In certain applications, where small size or power efficiency are not primary concerns, the components used may be compatible with those used in general-purpose x86 personal computers. Boards such as the VIA [[EPIA]] range help to bridge the gap by being PC-compatible but highly integrated, physically smaller or have other attributes making them attractive to embedded engineers. The advantage of this approach is that low-cost commodity components may be used along with the same software development tools used for general software development. Systems built in this way are still regarded as embedded since they are integrated into larger devices and fulfill a single role. Examples of devices that may adopt this approach are [[automated teller machine]]s (ATM) and [[arcade machines]], which contain code specific to the application.

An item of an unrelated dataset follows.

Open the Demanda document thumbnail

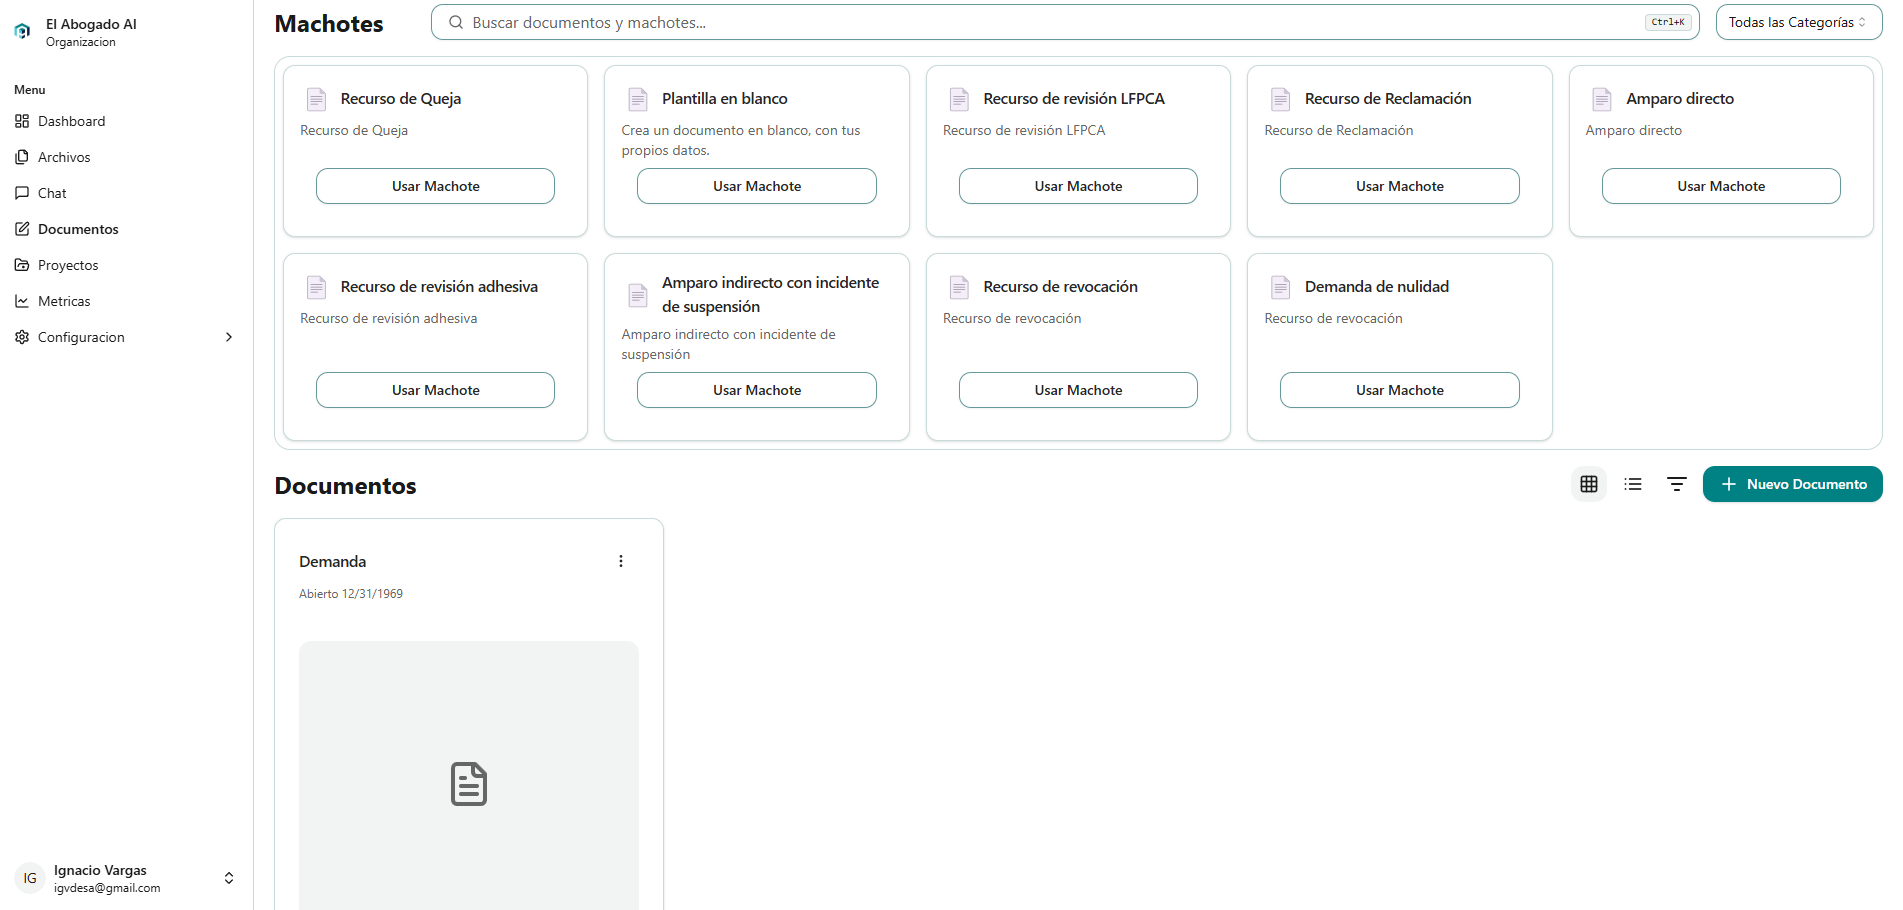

However, most ready-made embedded systems boards are not PC-centered and do not use the [[Industry Standard Architecture|ISA]] or [[Peripheral Component Interconnect|PCI]] busses. When a [[system-on-a-chip]] processor is involved, there may be little benefit to having a standardized bus connecting discrete components, and the environment for both hardware and software tools may be very different.

One common design style uses a small system module, perhaps the size of a business card, holding high density [[Ball grid array|BGA]] chips such as an [[ARM architecture|ARM]]-based [[system-on-a-chip]] processor and peripherals, external [[flash memory]] for storage, and [[DRAM]] for runtime memory. The module vendor will usually provide boot software and make sure there is a selection of operating systems, usually including [[Linux]] and some real-time choices. These modules can be manufactured in high volume, by organizations familiar with their specialized testing issues, and combined with much lower volume custom mainboards with application-specific external peripherals. Prominent examples of this approach include [[Arduino]] and [[Raspberry Pi]].

====ASIC and FPGA SoC solutions====
A [[system on a chip]] (SoC) contains a complete system - consisting of multiple processors, multipliers, caches, even different types of memory and commonly various peripherals like interfaces for wired or wireless communication on a single chip. Often graphics processing units (GPU) and DSPs are included such chips. SoCs can be implemented as an [[application-specific integrated circuit]] (ASIC) or using a [[field-programmable gate array]] (FPGA) which typically can be reconfigured.

ASIC implementations are common for very-high-volume embedded systems like [[mobile phone]]s and [[smartphone]]s. ASIC or FPGA implementations may be used for not-so-high-volume embedded systems with special needs in kind of signal processing performance, interfaces and reliability, like in avionics.